**TASK TO COMPLETE**
For the entries below, return the line holding "Task: Click the 名 (first name) input field" together with all lines after it, unchanged, and leave every picture out.

**TASK INPUTS**
****

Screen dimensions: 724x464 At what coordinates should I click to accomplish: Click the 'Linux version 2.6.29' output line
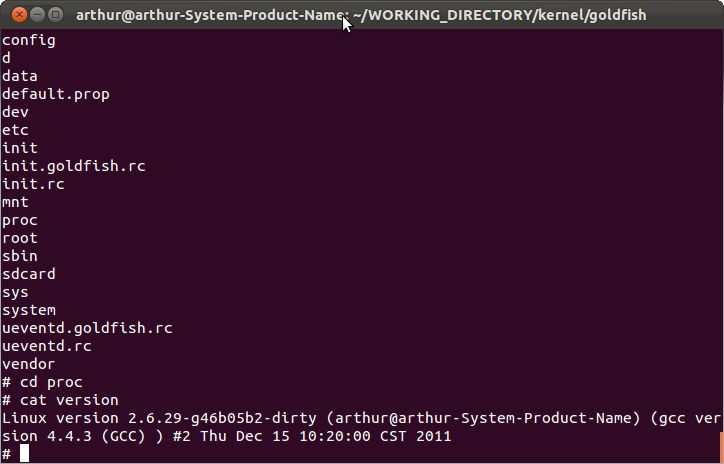point(361,418)
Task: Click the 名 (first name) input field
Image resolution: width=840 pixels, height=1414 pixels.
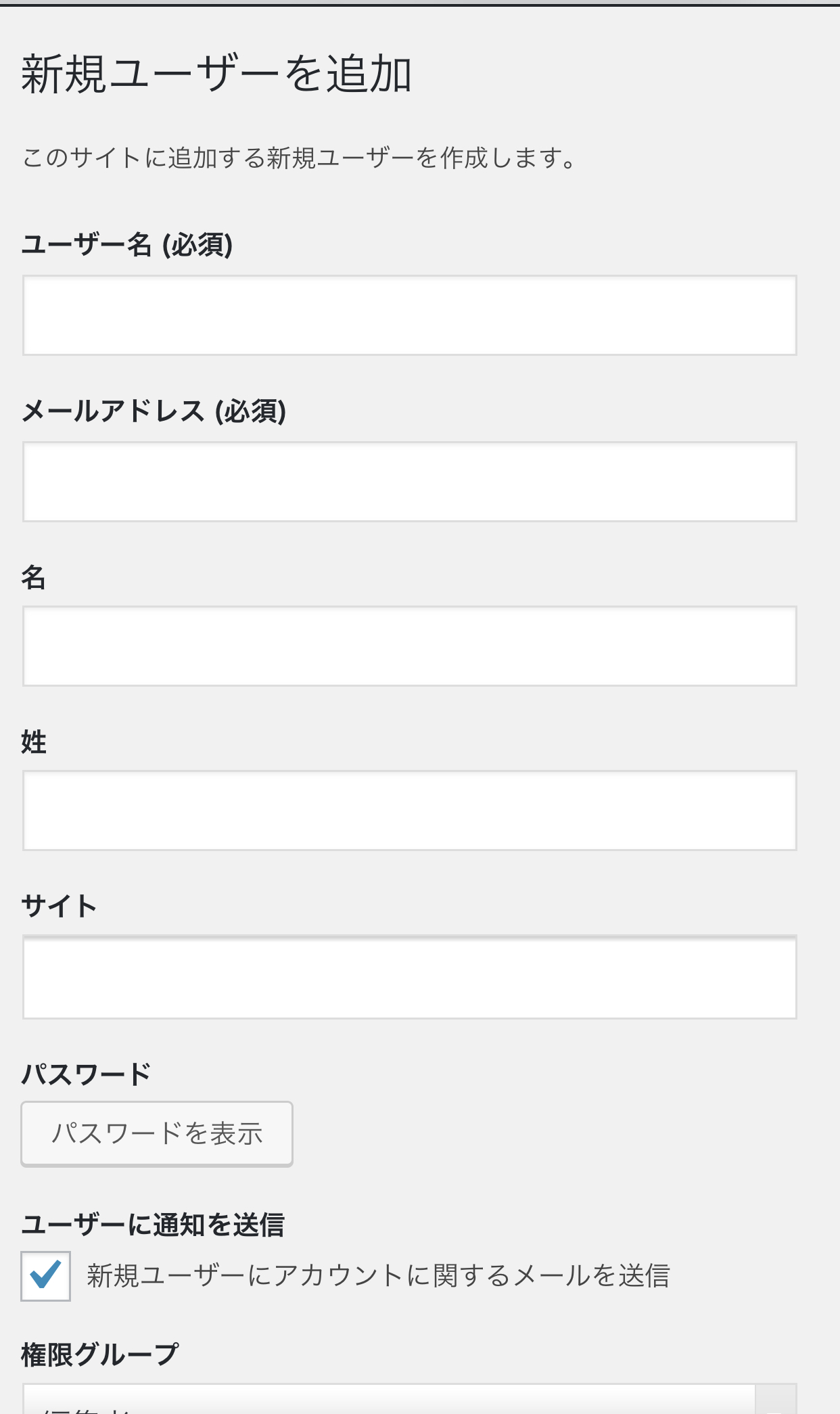Action: pos(409,646)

****

**SOLUTION TO THIS EXERCISE**
Task: Click the 名 (first name) input field
Image resolution: width=840 pixels, height=1414 pixels.
Action: pos(409,646)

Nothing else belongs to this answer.